*WORK INSTRUCTIONS*
The entries below contain a line with "Click the Shared System Memory value" and a line with "Task: Click the middle progress circle". Quote exactly those two lines and all lines between them.

** EXTRACTED DATA follows **

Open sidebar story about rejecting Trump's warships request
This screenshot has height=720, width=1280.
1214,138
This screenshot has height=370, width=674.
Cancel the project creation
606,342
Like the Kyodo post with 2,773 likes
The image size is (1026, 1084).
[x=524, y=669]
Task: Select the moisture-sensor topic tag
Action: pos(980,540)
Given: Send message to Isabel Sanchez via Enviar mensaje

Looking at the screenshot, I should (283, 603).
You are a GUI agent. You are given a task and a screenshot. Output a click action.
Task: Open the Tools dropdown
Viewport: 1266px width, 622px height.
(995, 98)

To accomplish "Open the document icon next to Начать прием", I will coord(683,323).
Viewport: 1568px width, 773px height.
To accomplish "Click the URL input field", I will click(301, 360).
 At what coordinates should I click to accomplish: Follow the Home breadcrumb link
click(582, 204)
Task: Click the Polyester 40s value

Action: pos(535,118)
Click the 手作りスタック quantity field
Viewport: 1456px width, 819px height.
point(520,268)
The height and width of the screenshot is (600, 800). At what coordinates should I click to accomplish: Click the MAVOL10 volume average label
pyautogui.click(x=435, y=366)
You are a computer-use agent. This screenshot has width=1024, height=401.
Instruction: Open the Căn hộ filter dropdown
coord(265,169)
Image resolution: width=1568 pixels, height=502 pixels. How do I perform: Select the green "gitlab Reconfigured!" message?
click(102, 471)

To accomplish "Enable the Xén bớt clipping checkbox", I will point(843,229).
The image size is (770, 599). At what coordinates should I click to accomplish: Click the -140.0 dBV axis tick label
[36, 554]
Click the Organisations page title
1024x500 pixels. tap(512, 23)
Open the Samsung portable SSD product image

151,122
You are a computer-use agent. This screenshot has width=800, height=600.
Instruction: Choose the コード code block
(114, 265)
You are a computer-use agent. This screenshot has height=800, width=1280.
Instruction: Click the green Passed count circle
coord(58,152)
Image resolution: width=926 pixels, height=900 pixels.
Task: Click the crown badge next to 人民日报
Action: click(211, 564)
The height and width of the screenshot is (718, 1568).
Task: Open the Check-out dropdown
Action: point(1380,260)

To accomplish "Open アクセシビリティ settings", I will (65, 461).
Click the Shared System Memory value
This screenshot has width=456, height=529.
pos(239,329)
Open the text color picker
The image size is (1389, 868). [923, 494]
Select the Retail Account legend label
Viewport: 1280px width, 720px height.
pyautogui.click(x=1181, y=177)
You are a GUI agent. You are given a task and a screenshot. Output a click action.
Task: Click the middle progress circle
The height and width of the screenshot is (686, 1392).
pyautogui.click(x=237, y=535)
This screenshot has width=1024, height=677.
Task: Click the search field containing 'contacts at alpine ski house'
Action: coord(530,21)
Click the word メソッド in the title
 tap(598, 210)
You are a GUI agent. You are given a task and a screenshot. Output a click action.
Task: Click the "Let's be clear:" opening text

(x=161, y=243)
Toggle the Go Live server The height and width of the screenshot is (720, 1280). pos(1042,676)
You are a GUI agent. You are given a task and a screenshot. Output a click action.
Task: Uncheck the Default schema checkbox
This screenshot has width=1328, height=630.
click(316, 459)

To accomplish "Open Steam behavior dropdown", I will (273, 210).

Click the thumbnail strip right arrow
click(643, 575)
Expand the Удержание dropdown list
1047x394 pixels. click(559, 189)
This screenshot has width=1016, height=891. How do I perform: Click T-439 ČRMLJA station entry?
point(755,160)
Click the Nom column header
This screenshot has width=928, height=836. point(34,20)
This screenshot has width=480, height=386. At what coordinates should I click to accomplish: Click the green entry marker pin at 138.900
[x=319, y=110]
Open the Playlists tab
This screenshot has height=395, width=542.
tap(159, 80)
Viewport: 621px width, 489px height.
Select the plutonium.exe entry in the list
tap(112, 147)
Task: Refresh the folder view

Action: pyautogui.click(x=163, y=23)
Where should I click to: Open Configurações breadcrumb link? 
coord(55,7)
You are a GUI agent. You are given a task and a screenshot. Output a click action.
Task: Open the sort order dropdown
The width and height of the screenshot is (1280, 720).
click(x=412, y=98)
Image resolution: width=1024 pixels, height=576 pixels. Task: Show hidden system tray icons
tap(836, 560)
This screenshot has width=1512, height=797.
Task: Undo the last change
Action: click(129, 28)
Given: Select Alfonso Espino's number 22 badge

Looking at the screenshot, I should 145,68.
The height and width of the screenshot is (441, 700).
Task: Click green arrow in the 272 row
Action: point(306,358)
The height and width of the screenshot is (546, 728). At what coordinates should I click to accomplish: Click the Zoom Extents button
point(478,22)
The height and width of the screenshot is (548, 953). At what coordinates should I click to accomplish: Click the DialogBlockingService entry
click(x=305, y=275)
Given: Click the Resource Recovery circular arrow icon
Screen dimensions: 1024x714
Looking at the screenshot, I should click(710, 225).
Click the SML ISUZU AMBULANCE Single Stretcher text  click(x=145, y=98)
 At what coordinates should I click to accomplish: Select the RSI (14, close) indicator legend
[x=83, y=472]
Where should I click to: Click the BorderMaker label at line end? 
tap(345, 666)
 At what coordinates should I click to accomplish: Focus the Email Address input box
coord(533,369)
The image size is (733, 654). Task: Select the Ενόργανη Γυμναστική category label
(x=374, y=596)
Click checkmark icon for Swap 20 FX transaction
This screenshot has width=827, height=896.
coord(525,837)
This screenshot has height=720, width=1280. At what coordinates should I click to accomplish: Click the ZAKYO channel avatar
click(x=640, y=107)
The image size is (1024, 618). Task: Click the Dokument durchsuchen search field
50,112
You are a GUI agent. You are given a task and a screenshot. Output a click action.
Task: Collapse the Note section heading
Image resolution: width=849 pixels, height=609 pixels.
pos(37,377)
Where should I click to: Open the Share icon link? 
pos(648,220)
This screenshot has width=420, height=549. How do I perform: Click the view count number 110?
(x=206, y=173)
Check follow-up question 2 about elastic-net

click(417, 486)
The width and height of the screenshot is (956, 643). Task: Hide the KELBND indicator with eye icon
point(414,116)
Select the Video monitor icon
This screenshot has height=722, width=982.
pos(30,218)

** End of EXTRACTED DATA **

*TASK SOLUTION*
Click the Shared System Memory value
This screenshot has width=456, height=529.
pos(239,329)
Open the text color picker
The image size is (1389, 868). [923, 494]
Select the Retail Account legend label
Viewport: 1280px width, 720px height.
pyautogui.click(x=1181, y=177)
You are a GUI agent. You are given a task and a screenshot. Output a click action.
Task: Click the middle progress circle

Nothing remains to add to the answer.